• ACTION ITEM: Once the line with "Screen dimensions: 596x579" is found, write it out along with every line after it, exactly, up to the last line of the entries below. Exclude pictures.

Dataset entries
________________________________________

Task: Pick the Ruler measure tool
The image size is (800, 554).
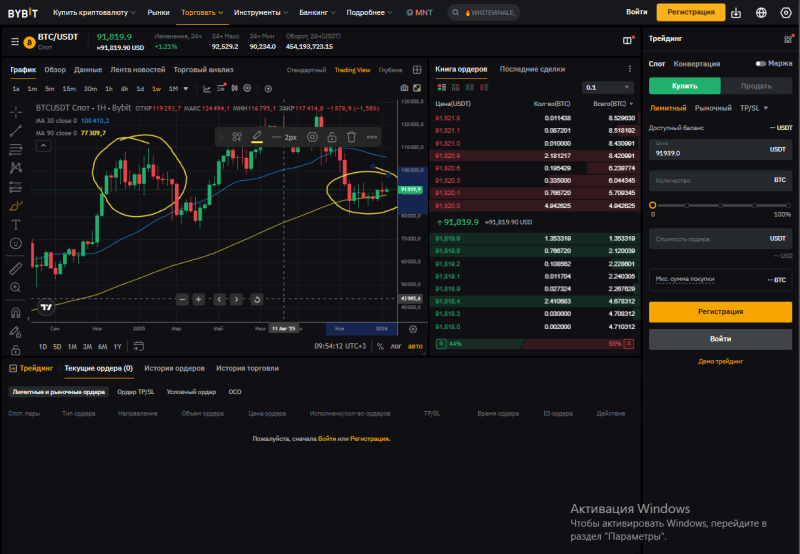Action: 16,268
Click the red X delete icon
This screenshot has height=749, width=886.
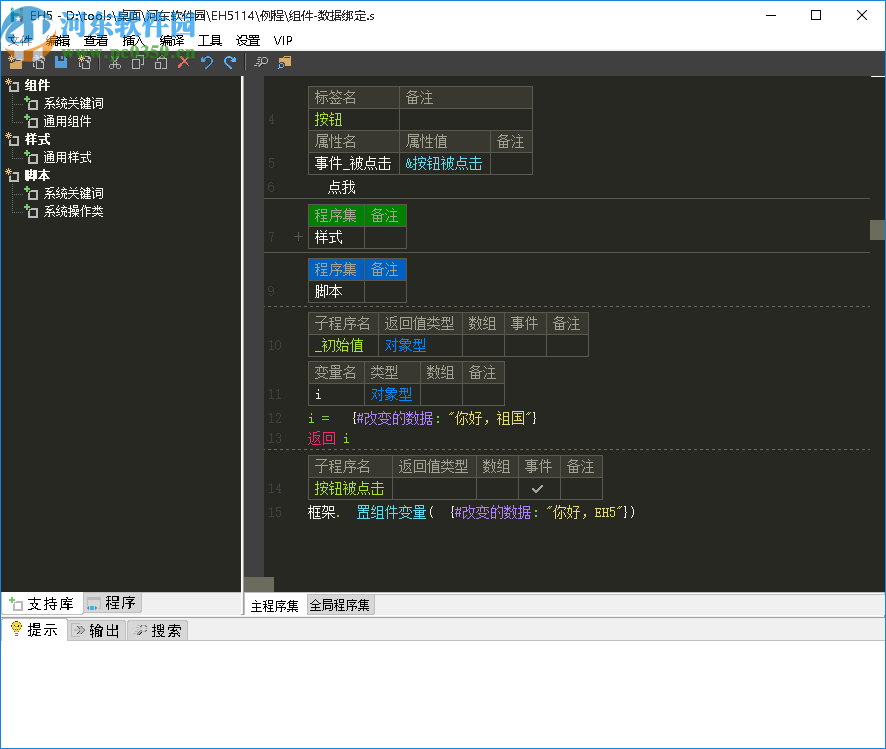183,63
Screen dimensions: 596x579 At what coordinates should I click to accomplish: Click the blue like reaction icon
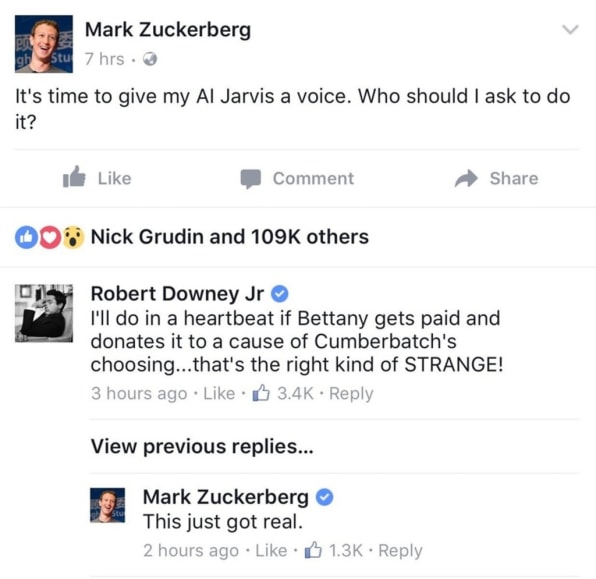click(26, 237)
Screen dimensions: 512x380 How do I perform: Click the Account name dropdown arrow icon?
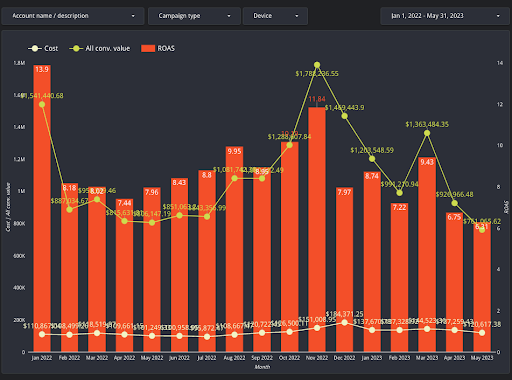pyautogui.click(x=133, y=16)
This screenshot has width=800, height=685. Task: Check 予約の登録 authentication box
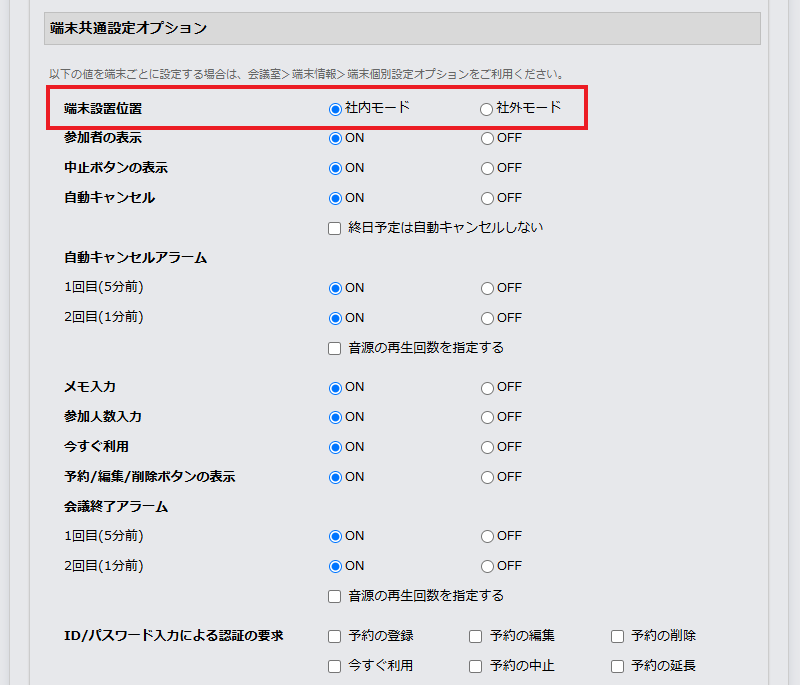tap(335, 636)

________________________________________

• WRITTEN RESPONSE:
Screen dimensions: 596x579 At what coordinates should I click to accomplish: Click the blue like reaction icon
click(26, 237)
Screen dimensions: 512x380 How do I perform: Click the Account name dropdown arrow icon?
pyautogui.click(x=133, y=16)
This screenshot has width=800, height=685. Task: Check 予約の登録 authentication box
tap(335, 636)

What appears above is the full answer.